Module: basis_function_3d.py

This module provides the abstract base class for all 3D finite element basis functions. It defines the interface for computing basis functions and their derivatives in three-dimensional reference coordinates.

Classes:

Name Description
BasisFunction3D

Abstract base class for 3D finite element basis functions
Dependencies
  • abc: For abstract base class functionality
Key Features
  • Abstract interface for 3D basis function evaluation
  • Support for first and second order derivatives
  • Reference coordinate system (xi, eta, zeta) implementation
  • Unified interface for different polynomial bases
  • Systematic derivative computation in three dimensions
Authors

Thivin Anandh D (https://thivinanandh.github.io)

Version Info

27/Dec/2024: Initial version: Thivin Anandh D

References

None

BasisFunction3D

An abstract base class defining the interface for three-dimensional finite element basis functions.

This class serves as a template for implementing various types of 3D basis functions used in finite element computations. It defines the required methods for function evaluation and derivatives in three dimensions.

Attributes:

Name Type Description
num_shape_functions int

The number of shape functions in the 3D element. Must be specified during initialization.

Methods:

Name Description
value

Evaluates the basis function at given coordinates Args: xi (np.ndarray): First reference coordinate eta (np.ndarray): Second reference coordinate zeta (np.ndarray): Third reference coordinate Returns: float: Value of basis function at (xi, eta, zeta)

DATASET CONTENT:
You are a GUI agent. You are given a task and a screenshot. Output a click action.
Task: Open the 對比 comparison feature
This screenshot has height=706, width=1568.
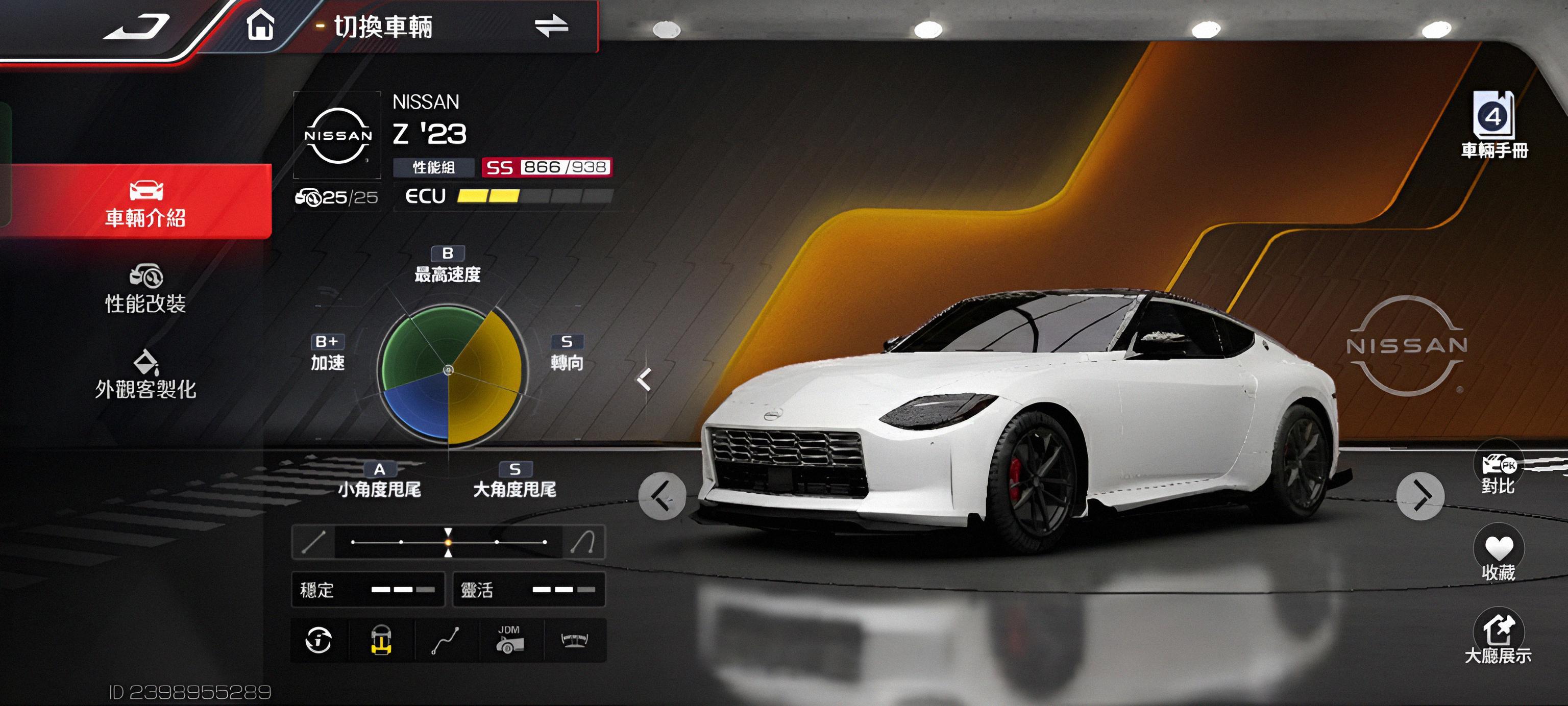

WHAT TO WORK ON:
1. Based on the module documentation, say whether each statement agrees with it. (a) The abc module is listed as a dependency. (b) Third order derivatives are among the supported features. (c) The attribute num_shape_functions has the type float. Answer each with yes or no and quote the deciding words of the module documentation.
2. Write out the stretch of the module documentation from "This class serves" through "in three dimensions.".

SOLUTIONS PER TASK:
1.
(a) Yes: "abc: For abstract base class functionality"
(b) No: "Support for first and second order derivatives"
(c) No: "num_shape_functions int"

2.
This class serves as a template for implementing various types of 3D basis functions used in finite element computations. It defines the required methods for function evaluation and derivatives in three dimensions.